Perfectly competitive markets will have no problem if resources or factors of production are moved elsewhere. This is because basically all production sites have the same, both in the method of manufacture and the process of selling to buyers.

Also read: Monopoly Market

Pros and Cons of the Perfect Competition Market

Boat market via Ulinulin.com

  1. Advantages of Perfect Competition Market
  • There is no competition in this market because the products sold are homogeneous.
  • In a perfectly competitive market, the sellers do not need advertising for promotion.
  • The prices of goods and services sold are determined by all sellers and buyers together and generally prices tend to be stable.
  • Pricing is based on bargaining transactions between buyers and sellers.
  • Sellers and buyers act freely in transactions. The buyer is free to buy whichever item he wants and from which producer he buys.
  1. Weaknesses of the Perfect Competition Market
  • In a perfectly competitive market, there are no funds for research or product development so there is minimal innovation.
  • Buyers experience limitations in choosing goods or services because the products that are sold are the same and have the same quality.
  • Workers tend to receive low wages or salaries.
  • There is often an imbalance in the income distribution of each producer, resulting in a conflict of justice.

Also read: Market Segmentation

Examples of Perfect Competition Markets

One example of this type of perfect competition market is a market that sells a community staple food commodity, namely rice. In the rice market, this market has met the criteria because it has the following characteristics:

  • Sellers and buyers of rice follow the price of rice according to a predetermined price, so they cannot determine the price themselves.
  • The determination of the rice price is the result of a bargaining agreement on the demand for rice in the community.
  • Although there are several types of rice that are sold, the rice commodity market is relatively homogeneous. The price for each type of rice is generally slightly different.
  • In the rice commodity, the number of producers and consumers is equal.

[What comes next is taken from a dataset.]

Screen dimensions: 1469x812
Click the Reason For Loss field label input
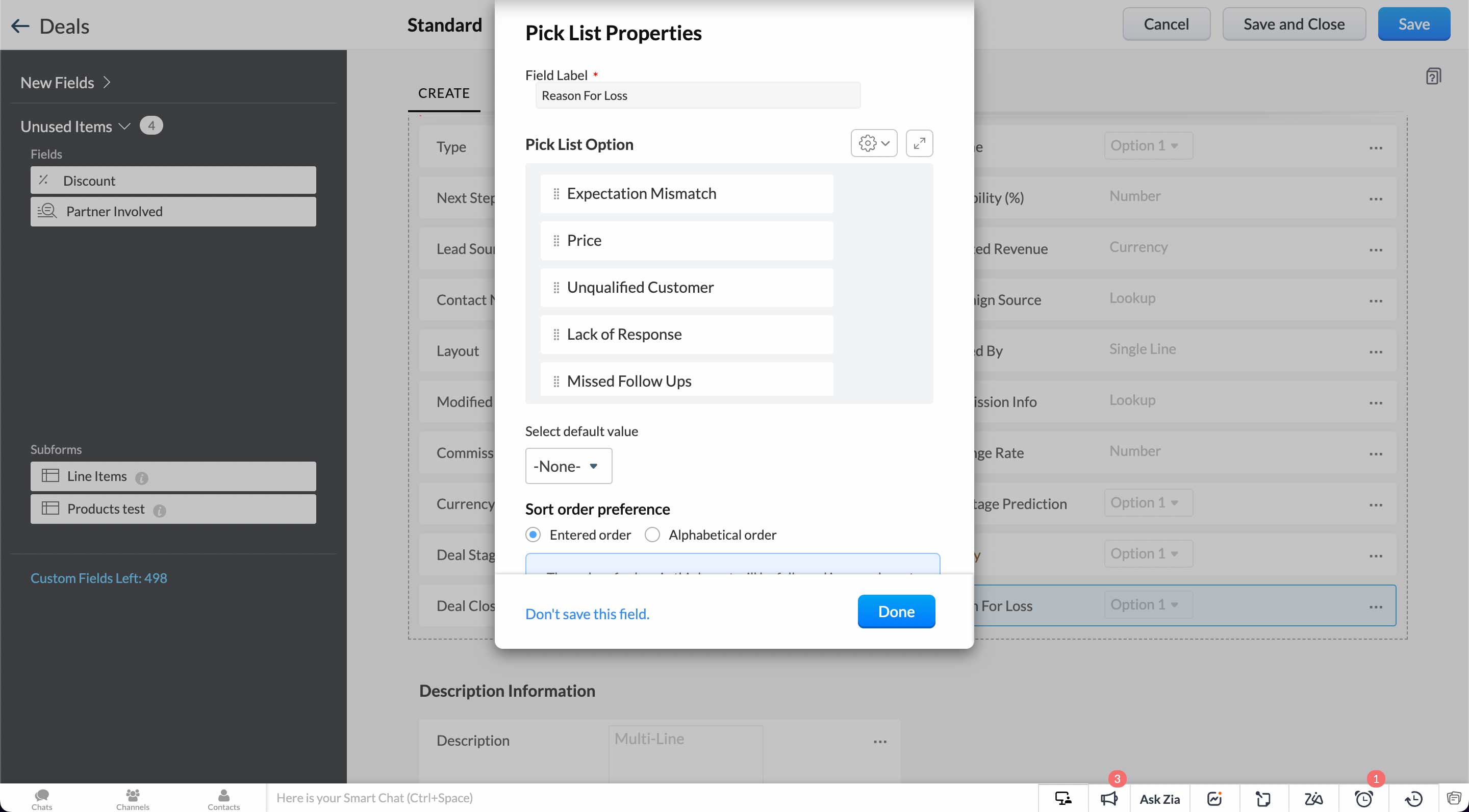697,95
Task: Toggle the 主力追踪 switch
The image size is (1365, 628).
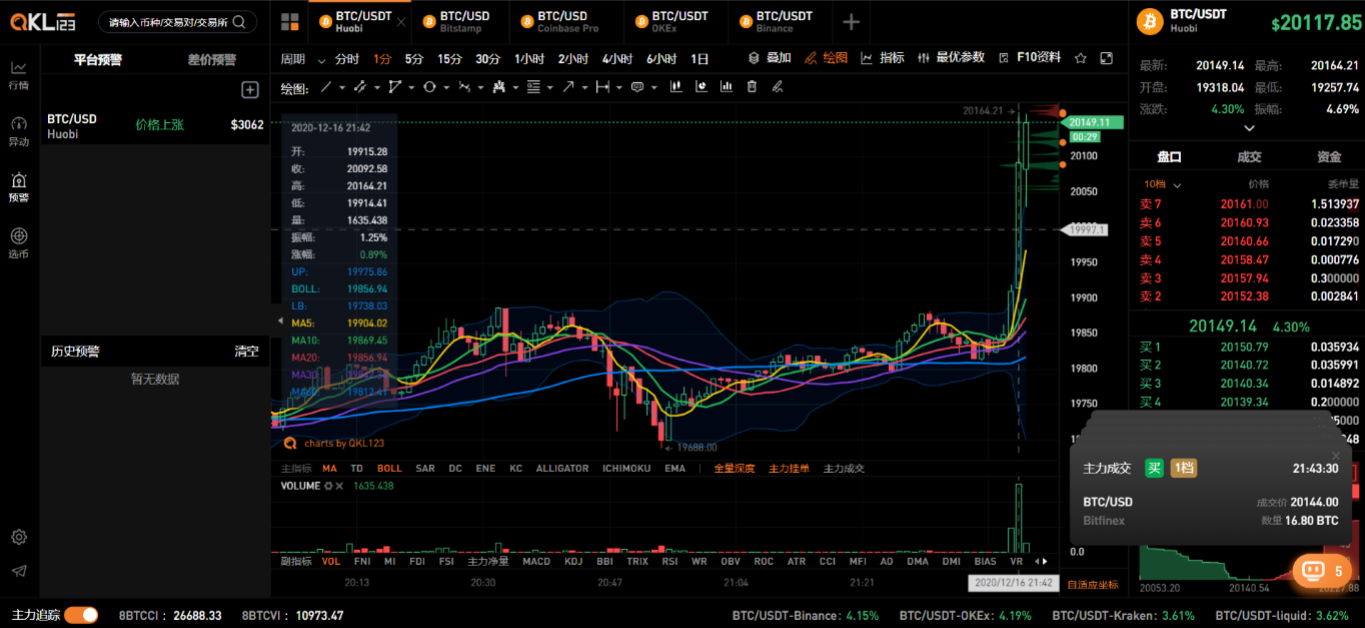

In the rice commodity market there was intervention from Bulog , however in terms of determining the price it was generally stable in accordance with the demand from the public and other factors. In practice, the price will follow the law of supply and demand, that is, the price will increase if demand increases, and vice versa.

Also read:  Understanding Macroeconomics

That is a little explanation regarding the notion of perfect competition market, its characteristics, and its advantages and disadvantages. Joining PPS requires a high level of marketing spirit to compete fairly with competitors who sell the same product. May be useful.